3-Hydroxylysine, a potential marker for studying radical-induced protein oxidation
Morin, Eedicte,Bubb, William A.,Davies, Michael J.,Dean, Roger T.,Fu, Shanlin
, p. 1265 - 1273 (2007/10/03)
γ-Irradiation of several amino acids (Val, Leu, Ile, Lys, Pro, and Glu) in the presence of O2 generates hydroperoxides. We have previously isolated and characterized valine and leucine hydroperoxides, and hydroxides, and have detected these products in both isolated systems [e.g., bovine serum albumin (BSA) and human low-density lipoprotein (LDL)] and diseased human tissues (atherosclerotic plaques and lens cataractous proteins). This work was aimed at investigating oxidized lysine as a sensitive marker for protein oxidation, as such residues are present on protein surfaces, and are therefore likely to be particularly susceptible to oxidation by radicals in bulk solution. HO°attack on lysine in the presence of oxygen, followed by NaBH4 reduction, is shown to give rise to (2S)-3-hydroxylysine [(2S)-2,6-diamino-3- hydroxyhexanoic acid], (2S)-4-hydroxylysine [(2S)-2,6-diamino-4- hydroxyhexanoic acid], (2S,5R)5-hydroxylysine [(2S,5R)-2,6-diamino-5- hydroxyhexanoic acid], and (2S,5S)-5-hydroxylysine [(2S,5S)-2,6-diamino-5- hydroxyhexanoic acid]. 5-Hydroxylysines are natural products formed by lysyl oxidase and are therefore not good markers of radical-mediated oxidation. The other hydroxylysines are however useful markers, with HPLC analysis of 9- fluorenylmethyl chloroformate (FMOC) derivatives providing a sensitive and accurate method for quantitative measurement.
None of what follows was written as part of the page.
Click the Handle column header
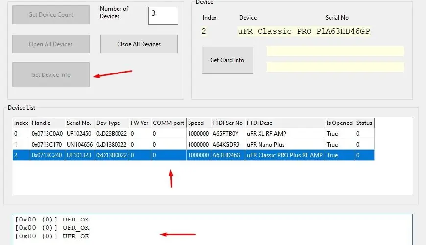Viewport: 426px width, 245px height. [47, 123]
Hydroxylysines have been detected in the hydrolysates of peptides (Gly-Lys-Gly and Lys-Val-Ile-Leu- Phe) and proteins (BSA and histone H1) exposed to HO°/O2, and subsequently treated with NaBH4. Quantification of the hydroxylysines yields, and comparison with hydroxyvalines and hydroxyleucines, supports the hypothesis that surface residues give higher yields of oxidized products than the hydrophobic leucines and valines, at least with globular proteins such as BSA. Hydroxylysines, and particularly 3-hydroxylysine, may therefore be sensitive and useful markers of radical-mediated protein oxidation in biological systems.